Now here is another memory that just came back to me.  One of those nights when we were driving to or from St. Mary's for rehearsal we were playing a variation of the headlight game "padiddle" (spelling?) where the first person to see a car with only one headlight called it out and got to punch the other guy in the shoulder.  As we were crossing a railroad track another car came at us and one of its headlights went out as it crossed the tracks!  We were so stunned to see a padiddle actually happen that we forgot to call it out.

Padiddle was a stupid game to play amongst the guys.  It was much more fun to play it on a date with the girls. The variation was that if the guy saw and called it out first he got to kiss the girl.  If the girl saw it she got to slap the guy.  Fortunately the slaps were more like love pats that said "Keep your distance buddy."   Yeah, the girls were damn observant and good at that game.   

 


12/11/16 03:43 PM #491    

 

Timothy Lavelle

Bull: remember when Royer would mimic White Fang and Black Tooth and do his patented "Luh-uh-uh" routine. Even then that killed me. Well, the Banana Man I remember used that same kind of 'weird speech' which would sound like a very high pitched "Oooo-ahhhh" as he pulled another stalk of bananas out of his....

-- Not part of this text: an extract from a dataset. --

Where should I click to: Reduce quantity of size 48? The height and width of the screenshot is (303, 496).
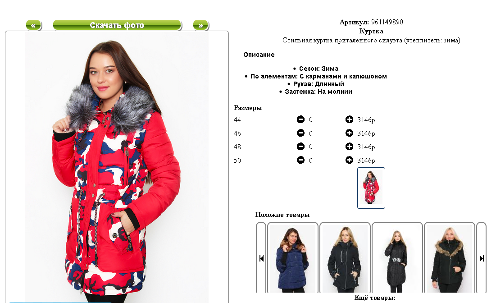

A n C...Abbott and Costello and their movies about The Mummy and such...."'Who's on First" is a classic among classics.

I sure agree with Dave M about more people writing in...whether current news or old memories it is great fun to hear the various voices through the print. I wish just naming people would get them to 'answer up'. Fred...Jonathon Winters was a favorite in the LaVelle household; the story was told that he was 'on loan' from an asylum and had to return there occasionally. His sound effects of arrows hitting their mark and off the wall humor fit our style at home very well. That reminds me of watching Ed Sullivan way before the Beatles showed up on the scene and the many ventriloquists. Or "My nae, Jose Jiminez" or the two brothers who always bickered...senior moment on their names here. Had their own show later...

Last evening I time traveled...part of my award for physics...just by looking at the photo of "Saint Agatha" from our reunion...Debbie, Colleen, Kathy and the gang...I was immediately back in the sixth grade trying to make new friends. Sixth grade was just before kids got really good at sports or formed cliques. We accepted each other and just played. I know it is boring pap to you all for me to say but truthfully...what a great period of time we have lived in...our parents also (mine born 1908) got to witness mankind leaping off the earth on what looked like motorized-mosquito wings and later land on the moon. How flipping awesome is that? PARTY ON TESTA!!

 

 


12/11/16 05:18 PM #492    

 

James Hamilton, M. D.

Tim,

You were probably thinking of the Smothers Brothers, Tom and Dick.

12/11/16 05:40 PM #493    

 

Linda Weiner (Bennett)

Re: Childhood Fave Comedians.  (I thought I posted this already—whatever!)

Always loved Lucy while enjoying 1/2 bottle of RC, the weekly pop allowance. 

So many great ones on Ed Sullivan Show: Stiller & Meara; George Carlin. Loved Smothers Brothers; Red Skelton; Jonathan Winters; Imogene Cocoa; the entire cast of Laugh-In & of course Johnny Carson. I liked that bald insult guy. don't think he ever smiled...can't remember name. Always wished I could be so spontaneous! 

Learned to appreciate George & Gracie much later with TV reruns. My mother loved Betty White; dad loved Jack Benny. 

Here it comes: At WHS it was Joe Donahue, Tim Lavelle, Gus DeNova & Jim Schultheis!

 

 


12/11/16 06:52 PM #494    

 

Timothy Lavelle

Thanks Jim, Yeah. The Smo Bros.

Linda...Don Rickles and thanks for including me in a special list.

 


12/11/16 09:40 PM #495    

 

John Maxwell

The shrill humming Banana man, funny bit. I was stationed with a guy who claimed Capt. Kangaroo was his next door neighbor. Said he was a grouch. How ironic I thought. Well time to shovel the snow.

12/11/16 09:44 PM #496    

 

John Maxwell

Almost forgot Mr. Greenjeans was Frank Zappa's uncle.